There's an irony in the breathless "built his very own x-ray machine" slant - x-rays are literally Victorian technology. Not for the reckless or uninitiated I suppose, but I remember books showing how to make x-ray devices from the wrong vacuum tubes and spark coils and such. Probably by Alfred Morgan but I can't find the reference now. Don't try any of this today, only bad things will happen, right?
To quote the more contemporary source below "Any person who regularly works with any combination of high voltage and vacuum should maintain a dosimetry program."
Yea exactly. Anyone with experience with electronics who is willing to work with high voltage and has some knowledge of vacuum tubes could probably make one.
Side note: old TV rectifier tubes from the 1950s and 60s were notoriously known for being x ray emitters, and were often made with leaded glass or kept inside shielded enclosures specifically because of the X-rays. So X-ray emitters were literally in everyday standard consumer electronics back then! Kind of crazy to think about these days...
Exactly, indeed. One of the links I gave shows how to use a 6BK4B rectifier tube for the purpose. No special X-ray tube or glasswork required. Most of the high voltage parts can be scavenged from old color tvs or monitors. Remember, though, only bad things will happen and the inside of a color tv is not a place of honor, no great deed is commemorated there, nothing of value is stored there...
Edit: that might sound tongue-in-cheek but please take it as hahah, only serious. You can hurt yourself with these things, you probably don't have a good reason to be experimenting with them, and if you do need to learn how to work with high voltage or ionizing radiation safely, this is not the place and I am not teaching you.
And the TVs themselves were three particle accelerators steered by magnetic coils slamming voltage rails of a few kV 15,750 times a second. The beams emitted X-Ray Bremsstrahlung. In everyone's home.
The last truly cool piece of physics in the house today is the magnetron, which is pretty damn cool.

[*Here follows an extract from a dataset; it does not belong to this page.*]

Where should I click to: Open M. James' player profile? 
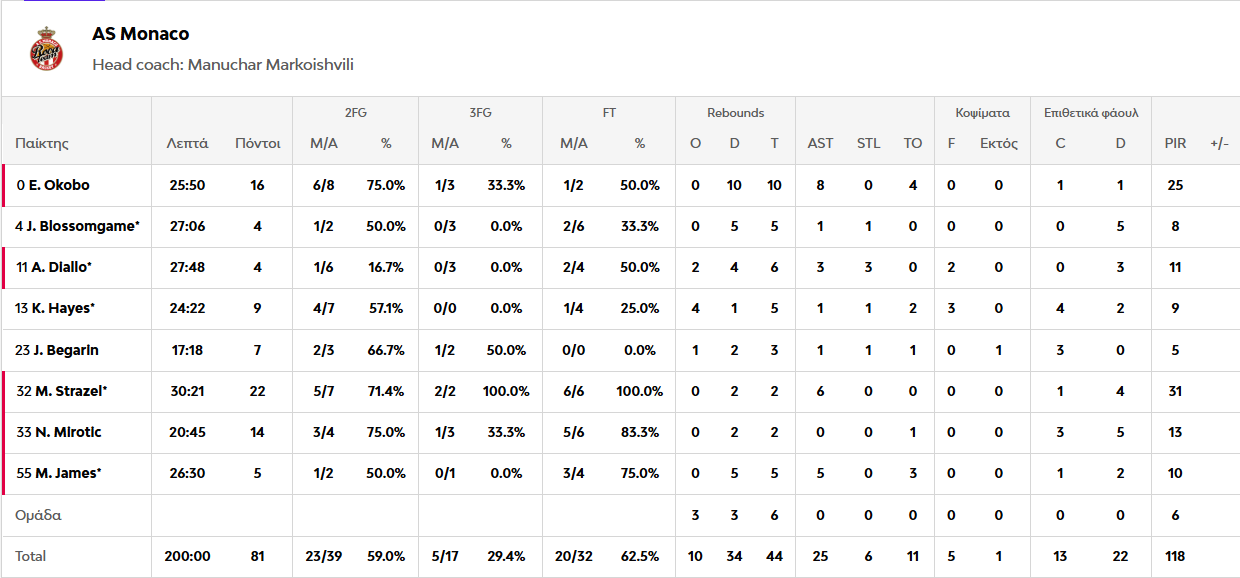66,473
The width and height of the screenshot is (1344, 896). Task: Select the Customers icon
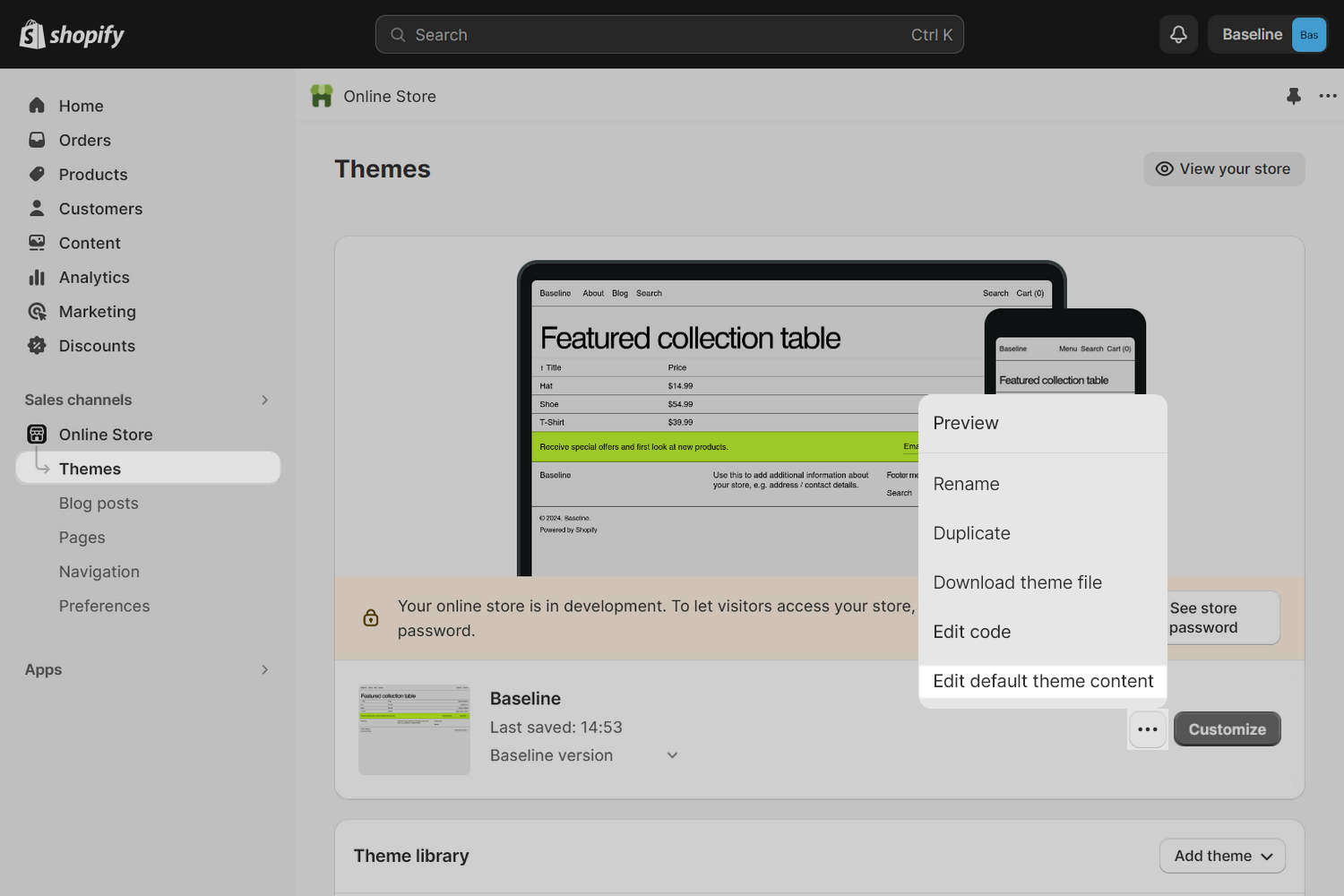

They were certainly still around in the dusty corners of old shoe stores in the seventies and eighties but I never saw one used or even turned on. People were pretty aware of the hazards of that kind of thing by the fifties and sixties.
The standards of safety and ethical engineering were very different during that time. I don't think William Osman is building an unsafe X-Ray, whereas I doubt that Victorians understood the full impact and implications of the early X-Rays.
The point was that building a simple x-ray device is about as technically far-out as say, winding your own transformer. Sure, not too many people do it, but it's not exactly on the forefront of technology either.
To your point, safety standards have evolved enormously in the last thirty years even. You don't get to modern safety standards by accident or good intentions or earnest application of the best practices you know. From that I would assume Osman built an X-ray that was potentially unsafe in ways he did not anticipate. That is, it would not have been a suitable replacement for a commercial X-ray compliant with FDA regulations. To be fair, I haven't watched the video but I did read the summaries and it sounds like Osman had a healthy and reasonable regard for the risk of building and operating his device, as manifest in the fact that he didn't operate it much and decomissioned it afterwards.
And also, we know for a fact that the Victorians injured themselves with X-rays. Nothing to doubt or wonder about.
To quote the more contemporary source below "Any person who regularly works with any combination of high voltage and vacuum should maintain a dosimetry program."